Bizdeki düzen politikacılarının uydurup, kayıkçı kavgasının sert görünümlere büründüğü dönemler dışında, sıkça kullandıkları bir tür özdeyiş vardır: Politika memlekete hizmet etme yarışıdır, derler. Bunun söyleyenler açısından yanıltmaca, dinleyip inananlar açısından yanılsama olduğunu bir kenara yazıp devam edersek, şöyle bir saptamaya ulaşabiliriz: Hemen her alandaki yarışmalarda hep aynı tarafın kazanması belirgin bir eğilime dönüştüğünde, öteki yarışmacılar da onun yaptıklarını örnek alma, onun gibi olma, ona benzeme eğilimi gösterirler.

Kısacası, önlerine kutsal sandığın konmasını dört gözle bekledikleri rivayet edilen ülkemiz seçmenlerine iki sözümona seçenek sunulması, hem yüksek hem tehlikeli bir olasılık durumunda: Bir yanda, her Cuma namazını eda ettikten sonra önemli açıklamalar yapmayı adet haline getirmiş cumhurbaşkanı ile her türlü iş için onun emir ve talimatlarını bekleyen adamları, öbür yanda yanlış yapanları “Allah aşkına” doğruya çağırarak “kul hakkı” peşinde koşan genel başkan ile adım atmak için onun talimatlarını bekleyen adamları… Halkımıza reva mıdır?

Buraya kadar yazılanları “kıssa” olarak kabul edersek, bir de “hisse” çıkarabiliriz.

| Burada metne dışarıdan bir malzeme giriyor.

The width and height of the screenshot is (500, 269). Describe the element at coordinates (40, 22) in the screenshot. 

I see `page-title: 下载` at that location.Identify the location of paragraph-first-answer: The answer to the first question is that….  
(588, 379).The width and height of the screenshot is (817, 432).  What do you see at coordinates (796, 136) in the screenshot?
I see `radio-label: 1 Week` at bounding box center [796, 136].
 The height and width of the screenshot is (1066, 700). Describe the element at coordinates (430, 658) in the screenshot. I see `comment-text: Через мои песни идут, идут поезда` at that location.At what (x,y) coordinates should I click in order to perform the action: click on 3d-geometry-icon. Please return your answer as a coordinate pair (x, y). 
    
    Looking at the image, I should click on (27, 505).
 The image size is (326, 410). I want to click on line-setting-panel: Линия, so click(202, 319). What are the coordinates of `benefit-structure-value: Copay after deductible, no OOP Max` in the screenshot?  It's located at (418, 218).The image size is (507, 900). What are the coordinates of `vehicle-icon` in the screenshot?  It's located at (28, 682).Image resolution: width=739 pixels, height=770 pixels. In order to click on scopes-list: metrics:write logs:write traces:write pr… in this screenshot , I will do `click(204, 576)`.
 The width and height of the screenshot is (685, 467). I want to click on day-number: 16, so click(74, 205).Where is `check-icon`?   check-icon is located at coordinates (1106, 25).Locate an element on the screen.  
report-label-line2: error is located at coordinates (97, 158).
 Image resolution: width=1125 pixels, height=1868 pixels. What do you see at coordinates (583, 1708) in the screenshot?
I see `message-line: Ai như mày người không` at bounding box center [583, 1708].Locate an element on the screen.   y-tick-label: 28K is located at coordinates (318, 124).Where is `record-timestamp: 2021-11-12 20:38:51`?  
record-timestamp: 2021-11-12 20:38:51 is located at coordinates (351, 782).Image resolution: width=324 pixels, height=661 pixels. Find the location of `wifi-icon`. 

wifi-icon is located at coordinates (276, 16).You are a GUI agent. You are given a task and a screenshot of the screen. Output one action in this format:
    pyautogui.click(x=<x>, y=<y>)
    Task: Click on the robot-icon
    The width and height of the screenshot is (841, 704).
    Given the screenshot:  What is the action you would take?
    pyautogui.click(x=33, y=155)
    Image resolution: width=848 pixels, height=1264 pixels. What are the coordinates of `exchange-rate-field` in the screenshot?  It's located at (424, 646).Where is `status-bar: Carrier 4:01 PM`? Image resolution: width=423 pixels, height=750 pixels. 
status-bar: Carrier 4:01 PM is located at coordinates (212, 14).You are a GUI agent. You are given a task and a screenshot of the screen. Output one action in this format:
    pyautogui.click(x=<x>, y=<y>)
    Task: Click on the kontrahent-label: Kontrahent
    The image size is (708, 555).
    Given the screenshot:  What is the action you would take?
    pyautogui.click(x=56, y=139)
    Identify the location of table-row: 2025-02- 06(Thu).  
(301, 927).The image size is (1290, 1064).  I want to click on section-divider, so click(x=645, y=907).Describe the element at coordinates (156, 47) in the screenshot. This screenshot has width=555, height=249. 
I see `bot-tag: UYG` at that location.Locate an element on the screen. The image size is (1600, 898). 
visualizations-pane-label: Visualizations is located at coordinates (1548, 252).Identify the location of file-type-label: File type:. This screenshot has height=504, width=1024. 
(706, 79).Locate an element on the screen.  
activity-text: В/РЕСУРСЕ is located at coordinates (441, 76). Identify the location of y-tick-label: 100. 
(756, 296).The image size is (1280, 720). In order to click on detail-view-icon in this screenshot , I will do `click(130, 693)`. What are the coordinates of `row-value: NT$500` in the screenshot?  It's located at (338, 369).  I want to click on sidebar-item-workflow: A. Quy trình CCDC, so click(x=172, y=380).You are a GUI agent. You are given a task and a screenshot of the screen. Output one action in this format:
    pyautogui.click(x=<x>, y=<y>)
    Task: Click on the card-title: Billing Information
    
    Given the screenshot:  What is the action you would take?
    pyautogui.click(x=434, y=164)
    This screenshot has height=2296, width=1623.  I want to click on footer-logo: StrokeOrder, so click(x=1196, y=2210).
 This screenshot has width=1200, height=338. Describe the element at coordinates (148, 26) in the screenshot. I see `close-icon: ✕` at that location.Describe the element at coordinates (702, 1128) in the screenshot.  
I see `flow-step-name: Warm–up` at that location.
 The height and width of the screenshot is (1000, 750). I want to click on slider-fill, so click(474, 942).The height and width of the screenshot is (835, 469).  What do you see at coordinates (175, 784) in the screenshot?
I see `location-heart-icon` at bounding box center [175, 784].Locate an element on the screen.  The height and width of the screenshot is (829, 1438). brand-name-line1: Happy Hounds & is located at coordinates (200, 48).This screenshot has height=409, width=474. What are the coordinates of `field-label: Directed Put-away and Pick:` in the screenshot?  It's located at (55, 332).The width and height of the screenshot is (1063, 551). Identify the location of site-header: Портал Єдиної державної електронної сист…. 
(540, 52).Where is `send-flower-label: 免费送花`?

Çıkarmayı deneyelim ve hisse niyetine bu kez uzak geçmişten bir “kıssa” anlatalım.

Halk arasında, daha doğrusu, halkın tarihe meraklı kesimi arasında yaygınlaşmış bir rivayettir. Aslı var mıdır, bilmem. Ben ilk kez babamdan dinlemiştim, ilkokul çağlarında falandım herhalde. Onun biçemiyle aktarıyorum.

Efendim, yıllardan 1402. Osmanlı’nın padişahı Yıldırım Beyazıt ile doğudan gelip sokulan Timurlenk’in orduları, bizim şimdiki Ankara’nın yakınında, Çubuk civarında karşılaşmışlar. Bir taraftaki Yıldırım’ın bir gözü görmezmiş. Öbür tarafta ise, ismiyle müsemma, Timurlenk var. Halk ağzına böyle geçmiş, lakin esası “leng” kelimesidir; Farısi’de “aksak, topal” manasındadır. Neyse, uzatmayalım, ordular karşı karşıya gelince, mübalağa cenk olunmuş. Sonunda Yıldırım esir düşüp Timur’un çadırına getirilmiş. Muzaffer kumandan esirine bakmış bakmış ve avuçlarını açarak ellerini göğe doğru kaldırıp söylenmiş: “Ya Rabbim,” demiş, “Dünya bir körle bir topala mı kaldı?”

Bunlardan tek bir hisse mi çıkar? Bence daha fazlası. Onlardan birini daha yazalım ki, anlaması gerekenler anlasın.
Tarihi yazıp sevdiren ustalar kenara çekilir de meydan heveskârlara kalırsa, olacağı budur.